He was an excellent host and had the power of drawing all his guests into congenial conversation; and many were the entertainments given at Newstead. He was a member of the Philobiblon Society, which has now ceased to exist, but was a distinguished club in the sixties. Each member in turn used to entertain his fellows at a breakfast party (as was then the fashion of the day); and Newstead lent itself admirably to such a gathering. I well remember seeing the company wandering about the garden, including the President of the Society-the Duc d'Aumale, clad in nankeen trousers and waistcoatMonckton Milnes (Lord Houghton), Dean Milman and others.

Although he was much sought after and highly appreciated in society, he was essentially a domestic man, and his chief pleasures lay among the members of his own family, and in his own garden and library.

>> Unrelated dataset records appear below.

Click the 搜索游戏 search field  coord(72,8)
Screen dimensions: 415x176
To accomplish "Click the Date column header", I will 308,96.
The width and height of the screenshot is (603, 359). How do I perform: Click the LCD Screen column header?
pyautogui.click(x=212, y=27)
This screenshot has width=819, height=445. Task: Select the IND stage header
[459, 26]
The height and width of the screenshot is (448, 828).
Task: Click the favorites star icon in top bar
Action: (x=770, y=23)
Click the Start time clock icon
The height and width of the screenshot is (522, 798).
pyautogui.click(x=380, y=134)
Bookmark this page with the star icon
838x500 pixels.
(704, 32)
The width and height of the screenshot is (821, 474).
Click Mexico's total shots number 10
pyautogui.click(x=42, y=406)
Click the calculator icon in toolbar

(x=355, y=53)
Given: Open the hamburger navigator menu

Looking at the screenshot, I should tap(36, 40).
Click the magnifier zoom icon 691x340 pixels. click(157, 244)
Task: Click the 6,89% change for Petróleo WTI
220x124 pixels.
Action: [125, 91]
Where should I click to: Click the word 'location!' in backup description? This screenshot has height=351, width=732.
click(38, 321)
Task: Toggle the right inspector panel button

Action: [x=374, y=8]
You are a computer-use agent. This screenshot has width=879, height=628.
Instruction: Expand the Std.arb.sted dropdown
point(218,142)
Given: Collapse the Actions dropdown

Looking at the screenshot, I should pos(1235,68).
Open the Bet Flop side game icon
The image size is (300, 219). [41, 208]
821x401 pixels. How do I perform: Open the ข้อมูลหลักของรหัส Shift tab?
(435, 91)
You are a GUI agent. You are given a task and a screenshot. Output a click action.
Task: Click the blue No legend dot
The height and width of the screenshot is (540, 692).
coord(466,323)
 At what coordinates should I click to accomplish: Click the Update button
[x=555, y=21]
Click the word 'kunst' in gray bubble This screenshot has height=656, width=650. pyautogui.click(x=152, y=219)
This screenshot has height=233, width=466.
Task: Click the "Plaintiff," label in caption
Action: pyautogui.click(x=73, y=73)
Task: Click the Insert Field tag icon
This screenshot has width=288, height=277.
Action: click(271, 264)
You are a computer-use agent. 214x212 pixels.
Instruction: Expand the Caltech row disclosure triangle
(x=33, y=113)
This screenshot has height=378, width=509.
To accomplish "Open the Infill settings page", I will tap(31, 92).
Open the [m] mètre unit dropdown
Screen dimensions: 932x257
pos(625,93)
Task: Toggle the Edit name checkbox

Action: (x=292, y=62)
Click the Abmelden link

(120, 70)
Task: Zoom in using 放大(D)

In referring to his domestic life, I cannot refrain from some mention of his faithful friend and attendant, James Mills, who was for nearly forty years his butler, and was almost regarded as a member of the family by all of us. Mills accompanied my father on his visits to great houses, watched over his comfort, and nursed him in his last illness with a devotion which we can never forget. He taught my brothers and myself whatever we learned as youngsters of cricket, carpentering, and many other useful things, and was moreover a great reader and a very well informed man. Scott and Dickens were his especial favourites among novelists, and I think he could have passed a stiff examination in the writings of either of them. My father read little or no fiction and was not well up in any novels except Sir Walter Scott's. One day, when Mills was handing round the coffee in the dining-room to the guests after dinner, the question was being discussed, in which of Dickens' novels a certain character occurred. As Mills handed the coffee to my father, he whispered in his ear, Nicholas Nickleby'; and my father said aloud, 'I have reason to believe that

the character to which you refer comes in "Nicholas Nickleby "'; and he was right.

My father had an unusual faculty for seeing the good in people from whom he differed absolutely on politics, religion, and other subjects, and being on the most friendly terms with them. His relations with Mr Gladstone were not confined to business; they were real friends; and he came back from his visits to Hawarden full of interest in what he had seen and heard. On one occasion, he was invited to meet John Bright, and for once he went in some trepidation lest he, a pronounced Conservative, should be unable to get on with the famous Radical and tribune of the people.' He came home delighted with Bright as a man, having found him honest and high-principled, and also widely read in all branches of English literature. This gave them much in common; and Bright told him how greatly he regretted not having had a classical education, and that he tried to make up for the deficiency by reading all the English he could. Bright was a keen fisherman, and he told my father that, when as a boy he asked his Quaker father's permission to learn to fish, his father consented on condition that before using a hook he should always file off the barb!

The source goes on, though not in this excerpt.